↓

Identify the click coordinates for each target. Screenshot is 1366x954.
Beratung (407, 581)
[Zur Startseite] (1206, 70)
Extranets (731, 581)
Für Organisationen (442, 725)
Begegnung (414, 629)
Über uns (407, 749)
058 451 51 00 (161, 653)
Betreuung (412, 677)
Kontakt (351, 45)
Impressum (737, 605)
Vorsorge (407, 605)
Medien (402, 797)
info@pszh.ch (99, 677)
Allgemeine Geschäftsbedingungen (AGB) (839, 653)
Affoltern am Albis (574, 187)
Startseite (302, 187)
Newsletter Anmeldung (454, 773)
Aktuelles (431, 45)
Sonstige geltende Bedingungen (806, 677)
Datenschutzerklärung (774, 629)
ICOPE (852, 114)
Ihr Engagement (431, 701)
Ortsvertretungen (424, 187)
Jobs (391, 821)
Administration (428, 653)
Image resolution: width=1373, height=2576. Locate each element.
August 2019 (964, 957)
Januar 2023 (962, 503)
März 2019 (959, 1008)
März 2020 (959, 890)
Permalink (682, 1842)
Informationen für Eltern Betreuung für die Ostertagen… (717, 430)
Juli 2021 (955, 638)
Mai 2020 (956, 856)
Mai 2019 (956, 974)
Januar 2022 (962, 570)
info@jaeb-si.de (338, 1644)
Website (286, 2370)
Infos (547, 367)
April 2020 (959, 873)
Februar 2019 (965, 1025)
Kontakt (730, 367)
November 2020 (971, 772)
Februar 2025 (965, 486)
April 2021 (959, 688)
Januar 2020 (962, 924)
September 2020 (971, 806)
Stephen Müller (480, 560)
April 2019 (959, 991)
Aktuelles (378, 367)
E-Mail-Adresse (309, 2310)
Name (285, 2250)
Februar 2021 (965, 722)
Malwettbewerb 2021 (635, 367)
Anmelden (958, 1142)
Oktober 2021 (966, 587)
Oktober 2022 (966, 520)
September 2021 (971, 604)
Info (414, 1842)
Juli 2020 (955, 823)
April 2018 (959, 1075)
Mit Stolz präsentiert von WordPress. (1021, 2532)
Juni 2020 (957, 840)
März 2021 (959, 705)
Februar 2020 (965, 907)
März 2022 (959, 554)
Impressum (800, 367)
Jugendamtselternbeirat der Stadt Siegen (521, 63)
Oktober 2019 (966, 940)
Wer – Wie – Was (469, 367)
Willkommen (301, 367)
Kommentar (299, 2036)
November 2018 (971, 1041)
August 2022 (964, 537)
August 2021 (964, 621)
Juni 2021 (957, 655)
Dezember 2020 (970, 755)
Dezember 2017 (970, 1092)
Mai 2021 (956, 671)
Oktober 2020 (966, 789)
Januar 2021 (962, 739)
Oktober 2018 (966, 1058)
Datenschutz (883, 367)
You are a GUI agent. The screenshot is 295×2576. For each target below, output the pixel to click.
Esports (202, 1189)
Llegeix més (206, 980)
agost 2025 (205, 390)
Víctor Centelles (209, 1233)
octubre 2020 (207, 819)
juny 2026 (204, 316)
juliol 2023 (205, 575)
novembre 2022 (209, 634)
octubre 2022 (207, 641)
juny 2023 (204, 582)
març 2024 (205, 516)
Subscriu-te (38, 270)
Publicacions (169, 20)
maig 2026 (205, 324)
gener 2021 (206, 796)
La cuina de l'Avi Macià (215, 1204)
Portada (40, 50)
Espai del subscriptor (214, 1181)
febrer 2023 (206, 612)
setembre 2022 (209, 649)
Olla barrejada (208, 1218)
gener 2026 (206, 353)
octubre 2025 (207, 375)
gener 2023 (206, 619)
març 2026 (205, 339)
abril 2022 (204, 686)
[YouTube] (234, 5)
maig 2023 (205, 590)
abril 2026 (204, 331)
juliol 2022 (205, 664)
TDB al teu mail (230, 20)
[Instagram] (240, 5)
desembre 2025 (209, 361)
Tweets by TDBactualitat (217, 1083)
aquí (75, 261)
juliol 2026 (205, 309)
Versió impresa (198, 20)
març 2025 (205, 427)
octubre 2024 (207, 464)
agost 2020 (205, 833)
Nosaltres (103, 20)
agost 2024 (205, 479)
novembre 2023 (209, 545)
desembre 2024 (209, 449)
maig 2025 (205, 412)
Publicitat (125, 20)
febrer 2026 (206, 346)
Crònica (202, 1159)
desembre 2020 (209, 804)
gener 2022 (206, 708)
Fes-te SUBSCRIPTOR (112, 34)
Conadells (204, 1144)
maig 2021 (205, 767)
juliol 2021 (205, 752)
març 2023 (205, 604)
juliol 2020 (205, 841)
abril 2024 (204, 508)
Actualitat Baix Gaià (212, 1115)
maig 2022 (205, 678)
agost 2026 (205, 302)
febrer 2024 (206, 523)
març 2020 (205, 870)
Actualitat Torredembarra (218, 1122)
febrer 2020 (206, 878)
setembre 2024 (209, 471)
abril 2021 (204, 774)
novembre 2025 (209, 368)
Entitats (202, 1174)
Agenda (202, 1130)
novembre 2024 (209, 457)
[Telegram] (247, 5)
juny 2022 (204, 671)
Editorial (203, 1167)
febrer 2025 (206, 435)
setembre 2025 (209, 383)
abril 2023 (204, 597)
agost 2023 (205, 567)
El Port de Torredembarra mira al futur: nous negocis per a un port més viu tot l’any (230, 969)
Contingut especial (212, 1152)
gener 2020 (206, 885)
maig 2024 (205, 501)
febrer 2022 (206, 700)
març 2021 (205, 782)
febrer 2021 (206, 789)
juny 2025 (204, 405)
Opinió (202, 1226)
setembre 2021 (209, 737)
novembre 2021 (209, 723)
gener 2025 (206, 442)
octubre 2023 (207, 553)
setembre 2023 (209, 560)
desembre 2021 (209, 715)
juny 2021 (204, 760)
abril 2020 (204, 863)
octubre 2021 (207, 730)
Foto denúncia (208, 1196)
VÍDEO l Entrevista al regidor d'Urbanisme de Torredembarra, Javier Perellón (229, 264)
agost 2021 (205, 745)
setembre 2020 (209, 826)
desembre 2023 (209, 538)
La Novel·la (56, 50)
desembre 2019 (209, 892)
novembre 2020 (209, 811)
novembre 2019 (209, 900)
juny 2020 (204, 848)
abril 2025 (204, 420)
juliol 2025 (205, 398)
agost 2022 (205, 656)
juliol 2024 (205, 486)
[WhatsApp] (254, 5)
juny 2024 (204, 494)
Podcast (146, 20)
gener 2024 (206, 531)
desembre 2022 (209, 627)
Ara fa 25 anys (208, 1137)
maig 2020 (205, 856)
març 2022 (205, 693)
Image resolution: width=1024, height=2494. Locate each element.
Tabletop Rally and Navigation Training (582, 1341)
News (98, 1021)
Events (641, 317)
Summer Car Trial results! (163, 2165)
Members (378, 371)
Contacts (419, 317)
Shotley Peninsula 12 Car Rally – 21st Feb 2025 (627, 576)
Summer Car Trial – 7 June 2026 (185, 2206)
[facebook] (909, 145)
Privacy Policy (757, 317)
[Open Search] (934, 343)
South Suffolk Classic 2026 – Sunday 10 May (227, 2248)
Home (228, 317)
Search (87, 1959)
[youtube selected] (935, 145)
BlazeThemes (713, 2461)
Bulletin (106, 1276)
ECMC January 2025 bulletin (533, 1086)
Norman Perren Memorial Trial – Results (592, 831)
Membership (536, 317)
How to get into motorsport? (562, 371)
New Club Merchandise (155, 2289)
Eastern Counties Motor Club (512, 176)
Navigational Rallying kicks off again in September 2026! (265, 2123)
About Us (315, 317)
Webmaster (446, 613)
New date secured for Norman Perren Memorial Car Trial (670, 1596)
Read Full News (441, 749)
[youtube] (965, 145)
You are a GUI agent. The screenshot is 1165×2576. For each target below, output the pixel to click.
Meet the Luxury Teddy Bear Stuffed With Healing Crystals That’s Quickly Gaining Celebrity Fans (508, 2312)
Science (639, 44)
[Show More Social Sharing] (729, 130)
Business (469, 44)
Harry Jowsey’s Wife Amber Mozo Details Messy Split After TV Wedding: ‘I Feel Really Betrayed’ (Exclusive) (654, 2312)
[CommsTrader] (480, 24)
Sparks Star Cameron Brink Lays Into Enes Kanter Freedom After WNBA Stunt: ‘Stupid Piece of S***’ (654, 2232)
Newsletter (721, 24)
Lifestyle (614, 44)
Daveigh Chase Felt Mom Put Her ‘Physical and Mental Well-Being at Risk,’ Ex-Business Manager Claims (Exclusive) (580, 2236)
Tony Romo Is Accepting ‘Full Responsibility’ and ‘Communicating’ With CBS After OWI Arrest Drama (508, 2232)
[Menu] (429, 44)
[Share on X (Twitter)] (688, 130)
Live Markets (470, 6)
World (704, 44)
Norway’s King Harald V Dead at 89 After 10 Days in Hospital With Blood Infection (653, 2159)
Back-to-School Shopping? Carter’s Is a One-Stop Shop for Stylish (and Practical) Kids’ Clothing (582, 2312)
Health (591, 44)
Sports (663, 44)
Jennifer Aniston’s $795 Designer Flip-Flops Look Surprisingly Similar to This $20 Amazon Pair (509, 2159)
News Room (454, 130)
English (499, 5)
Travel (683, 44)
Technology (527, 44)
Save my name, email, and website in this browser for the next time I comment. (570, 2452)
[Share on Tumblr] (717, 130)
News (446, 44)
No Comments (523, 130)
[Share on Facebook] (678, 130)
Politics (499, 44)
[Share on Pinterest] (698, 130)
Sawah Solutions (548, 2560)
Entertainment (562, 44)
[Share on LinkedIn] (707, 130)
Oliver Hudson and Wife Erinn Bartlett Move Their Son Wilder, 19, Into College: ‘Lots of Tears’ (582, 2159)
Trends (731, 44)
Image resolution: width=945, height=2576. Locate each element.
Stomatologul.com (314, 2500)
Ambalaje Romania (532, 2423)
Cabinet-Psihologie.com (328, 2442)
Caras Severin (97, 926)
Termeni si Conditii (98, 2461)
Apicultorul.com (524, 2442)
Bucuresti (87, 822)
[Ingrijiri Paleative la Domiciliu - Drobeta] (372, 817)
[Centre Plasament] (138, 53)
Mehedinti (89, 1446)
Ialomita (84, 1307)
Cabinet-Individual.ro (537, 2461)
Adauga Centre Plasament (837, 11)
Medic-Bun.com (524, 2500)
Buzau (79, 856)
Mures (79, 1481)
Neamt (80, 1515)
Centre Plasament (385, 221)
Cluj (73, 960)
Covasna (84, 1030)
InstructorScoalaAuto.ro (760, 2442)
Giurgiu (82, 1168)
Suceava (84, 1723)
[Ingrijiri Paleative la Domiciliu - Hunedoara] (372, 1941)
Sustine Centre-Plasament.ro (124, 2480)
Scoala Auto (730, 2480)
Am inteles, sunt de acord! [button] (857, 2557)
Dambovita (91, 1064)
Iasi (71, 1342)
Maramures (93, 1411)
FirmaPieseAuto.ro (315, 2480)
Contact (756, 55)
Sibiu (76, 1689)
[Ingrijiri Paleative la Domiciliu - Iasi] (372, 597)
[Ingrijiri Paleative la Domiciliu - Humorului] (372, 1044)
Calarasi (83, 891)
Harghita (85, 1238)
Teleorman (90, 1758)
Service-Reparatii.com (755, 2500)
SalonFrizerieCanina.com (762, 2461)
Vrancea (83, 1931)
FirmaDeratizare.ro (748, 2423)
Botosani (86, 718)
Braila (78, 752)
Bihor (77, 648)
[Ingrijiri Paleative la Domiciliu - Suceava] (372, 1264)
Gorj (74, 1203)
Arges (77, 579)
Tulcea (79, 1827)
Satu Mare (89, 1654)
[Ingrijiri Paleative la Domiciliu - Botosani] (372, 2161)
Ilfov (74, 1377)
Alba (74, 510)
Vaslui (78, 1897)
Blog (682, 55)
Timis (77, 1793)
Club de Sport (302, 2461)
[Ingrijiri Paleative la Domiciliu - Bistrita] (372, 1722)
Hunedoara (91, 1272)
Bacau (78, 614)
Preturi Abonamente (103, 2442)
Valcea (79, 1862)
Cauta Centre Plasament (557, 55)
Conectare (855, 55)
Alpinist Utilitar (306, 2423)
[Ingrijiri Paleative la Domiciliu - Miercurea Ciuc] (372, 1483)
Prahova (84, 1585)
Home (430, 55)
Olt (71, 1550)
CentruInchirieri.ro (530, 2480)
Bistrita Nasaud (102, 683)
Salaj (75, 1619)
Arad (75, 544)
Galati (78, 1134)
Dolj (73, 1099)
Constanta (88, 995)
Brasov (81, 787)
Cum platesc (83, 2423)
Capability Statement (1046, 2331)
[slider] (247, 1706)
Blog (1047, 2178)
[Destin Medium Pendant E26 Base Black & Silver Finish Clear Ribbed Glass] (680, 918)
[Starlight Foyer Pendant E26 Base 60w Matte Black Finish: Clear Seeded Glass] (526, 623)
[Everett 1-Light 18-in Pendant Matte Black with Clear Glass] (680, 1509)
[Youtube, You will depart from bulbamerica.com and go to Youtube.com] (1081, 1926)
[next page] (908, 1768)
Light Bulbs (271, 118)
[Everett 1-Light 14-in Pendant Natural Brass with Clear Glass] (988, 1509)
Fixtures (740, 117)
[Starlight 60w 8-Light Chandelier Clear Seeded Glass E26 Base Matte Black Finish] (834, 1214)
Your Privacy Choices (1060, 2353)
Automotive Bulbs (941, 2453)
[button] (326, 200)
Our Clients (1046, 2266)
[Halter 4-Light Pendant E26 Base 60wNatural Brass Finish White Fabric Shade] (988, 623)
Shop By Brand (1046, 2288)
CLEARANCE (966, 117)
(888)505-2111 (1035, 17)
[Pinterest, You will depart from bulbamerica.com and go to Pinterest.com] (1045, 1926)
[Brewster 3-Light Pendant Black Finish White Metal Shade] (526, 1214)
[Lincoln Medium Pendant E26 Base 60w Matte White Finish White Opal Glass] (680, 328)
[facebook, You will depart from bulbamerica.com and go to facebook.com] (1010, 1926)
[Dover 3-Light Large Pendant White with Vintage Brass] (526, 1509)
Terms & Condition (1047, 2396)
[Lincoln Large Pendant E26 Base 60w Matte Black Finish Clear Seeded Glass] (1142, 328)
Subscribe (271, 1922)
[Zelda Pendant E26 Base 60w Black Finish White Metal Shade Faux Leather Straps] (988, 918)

↑

▶ Task description: Only one stretch of the data above is needed. Restate it word for word, from the line containing "Harghita (85, 1238)" through the line containing "Shop By Brand (1046, 2288)", both ends included.

▶ Exercise solution:
Harghita (85, 1238)
Teleorman (90, 1758)
Service-Reparatii.com (755, 2500)
SalonFrizerieCanina.com (762, 2461)
Vrancea (83, 1931)
FirmaDeratizare.ro (748, 2423)
Botosani (86, 718)
Braila (78, 752)
Bihor (77, 648)
[Ingrijiri Paleative la Domiciliu - Suceava] (372, 1264)
Gorj (74, 1203)
Arges (77, 579)
Tulcea (79, 1827)
Satu Mare (89, 1654)
[Ingrijiri Paleative la Domiciliu - Botosani] (372, 2161)
Ilfov (74, 1377)
Alba (74, 510)
Vaslui (78, 1897)
Blog (682, 55)
Timis (77, 1793)
Club de Sport (302, 2461)
[Ingrijiri Paleative la Domiciliu - Bistrita] (372, 1722)
Hunedoara (91, 1272)
Bacau (78, 614)
Preturi Abonamente (103, 2442)
Valcea (79, 1862)
Cauta Centre Plasament (557, 55)
Conectare (855, 55)
Alpinist Utilitar (306, 2423)
[Ingrijiri Paleative la Domiciliu - Miercurea Ciuc] (372, 1483)
Prahova (84, 1585)
Home (430, 55)
Olt (71, 1550)
CentruInchirieri.ro (530, 2480)
Bistrita Nasaud (102, 683)
Salaj (75, 1619)
Arad (75, 544)
Galati (78, 1134)
Dolj (73, 1099)
Constanta (88, 995)
Brasov (81, 787)
Cum platesc (83, 2423)
Capability Statement (1046, 2331)
[slider] (247, 1706)
Blog (1047, 2178)
[Destin Medium Pendant E26 Base Black & Silver Finish Clear Ribbed Glass] (680, 918)
[Starlight Foyer Pendant E26 Base 60w Matte Black Finish: Clear Seeded Glass] (526, 623)
[Everett 1-Light 18-in Pendant Matte Black with Clear Glass] (680, 1509)
[Youtube, You will depart from bulbamerica.com and go to Youtube.com] (1081, 1926)
[next page] (908, 1768)
Light Bulbs (271, 118)
[Everett 1-Light 14-in Pendant Natural Brass with Clear Glass] (988, 1509)
Fixtures (740, 117)
[Starlight 60w 8-Light Chandelier Clear Seeded Glass E26 Base Matte Black Finish] (834, 1214)
Your Privacy Choices (1060, 2353)
Automotive Bulbs (941, 2453)
[button] (326, 200)
Our Clients (1046, 2266)
[Halter 4-Light Pendant E26 Base 60wNatural Brass Finish White Fabric Shade] (988, 623)
Shop By Brand (1046, 2288)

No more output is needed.